Spica in Virgo is an interesting star: Blue, bright, and harboring a few secrets that are a bit surprising for some amateur astroners, such as it's dual nature, intensity of their heat produced, and the speed of their orbit. But that's not all that's going on near this bright star this spring: Mars is nearby, offering the contrast of hues from the blue-white star and the rust-red planet.
And just a short hop, skip and a jump away are two asteroids: Vesta and Ceres. These are two of the largest asteroids in our solar system, and one of them is also a dwarf planet. Learn more about these objects, and where you can find them move night-by-night in this week's video. There's a handy star chart to follow their progress here.
Messier 44 was a bit of an "add-on" object for Charles Messier. Ancient astronomers knew of the hazy patch in the sky between Asellus Borealis and Asellus Australis - they could see it with the unaided eye. Dim, hazy, but there (sadly, light pollution keeps most of us from seeing it today!). So after finding 43 non-comet objects in his initial list, he rounded it out to 45 by including the Pleiades (M45) and this object, sometimes called "The Praesepe" or manger.
Today we often call it the Beehive cluster, as the 1,000 or so stars in this one and a half degrees across patch of sky appears like a swarm of bees. But at that angular diameter, this open cluster is too large to see fully in most telescopes, so binoculars are the better option. Plus, it resides in Cancer the Crab, a relatively dim constellation between Gemini and Leo. Check out this week's video to learn how to starhop to the Beehive / Praesepe / M44 using binoculars.
Use Star Chart 10 to find M44 - the stars in the video are the ones along the top edge of this chart.

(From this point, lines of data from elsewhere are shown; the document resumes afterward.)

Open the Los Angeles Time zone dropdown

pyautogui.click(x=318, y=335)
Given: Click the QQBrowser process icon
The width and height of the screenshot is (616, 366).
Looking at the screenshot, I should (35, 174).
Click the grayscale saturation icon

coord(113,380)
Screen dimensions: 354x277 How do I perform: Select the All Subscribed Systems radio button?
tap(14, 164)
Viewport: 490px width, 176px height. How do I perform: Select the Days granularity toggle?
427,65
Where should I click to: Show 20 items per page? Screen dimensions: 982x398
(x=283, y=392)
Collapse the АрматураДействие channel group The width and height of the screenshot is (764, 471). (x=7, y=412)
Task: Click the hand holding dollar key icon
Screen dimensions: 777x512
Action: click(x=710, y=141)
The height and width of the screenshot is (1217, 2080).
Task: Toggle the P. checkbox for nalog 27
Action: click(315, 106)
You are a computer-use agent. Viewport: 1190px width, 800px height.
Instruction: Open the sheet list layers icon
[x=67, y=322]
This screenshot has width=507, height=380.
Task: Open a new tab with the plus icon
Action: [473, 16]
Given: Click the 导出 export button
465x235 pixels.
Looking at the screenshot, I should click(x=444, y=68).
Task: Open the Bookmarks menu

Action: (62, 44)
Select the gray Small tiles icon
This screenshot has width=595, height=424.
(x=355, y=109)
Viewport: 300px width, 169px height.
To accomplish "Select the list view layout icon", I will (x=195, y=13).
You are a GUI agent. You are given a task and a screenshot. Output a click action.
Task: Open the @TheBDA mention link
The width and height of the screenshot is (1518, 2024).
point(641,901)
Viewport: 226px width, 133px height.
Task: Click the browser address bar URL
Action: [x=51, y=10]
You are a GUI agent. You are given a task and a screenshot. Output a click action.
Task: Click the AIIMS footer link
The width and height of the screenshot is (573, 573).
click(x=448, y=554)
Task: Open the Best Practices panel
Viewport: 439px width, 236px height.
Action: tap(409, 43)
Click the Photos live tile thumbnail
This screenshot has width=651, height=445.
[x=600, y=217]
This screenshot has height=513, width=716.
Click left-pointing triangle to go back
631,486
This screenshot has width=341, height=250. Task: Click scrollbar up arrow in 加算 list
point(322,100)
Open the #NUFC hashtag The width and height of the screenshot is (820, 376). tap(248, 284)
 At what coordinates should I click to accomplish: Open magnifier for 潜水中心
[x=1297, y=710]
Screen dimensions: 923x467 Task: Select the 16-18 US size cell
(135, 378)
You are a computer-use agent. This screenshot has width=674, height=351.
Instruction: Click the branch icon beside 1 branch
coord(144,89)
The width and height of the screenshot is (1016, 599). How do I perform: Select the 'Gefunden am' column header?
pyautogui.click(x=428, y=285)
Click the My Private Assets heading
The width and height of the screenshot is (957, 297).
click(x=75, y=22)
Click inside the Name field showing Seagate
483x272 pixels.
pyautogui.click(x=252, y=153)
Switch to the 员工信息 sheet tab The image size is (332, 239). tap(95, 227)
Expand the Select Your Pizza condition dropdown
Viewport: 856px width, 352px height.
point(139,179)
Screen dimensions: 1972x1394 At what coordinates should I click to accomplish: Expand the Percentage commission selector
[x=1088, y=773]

As the Earth revolves around the Sun, the night-time side of Earth points towards a different section of the Universe. While Polaris and the circumpolar constellations revolve around the north celestial pole, the other stars and constellations change. During spring, very little of the Milky Way is visible - we are very much looking "up and out" of our galaxy. So although the foreground objects we see are planets and stars, the background ones are often VERY far away - such as the galaxies and a few globular clusters that populate this part of the sky.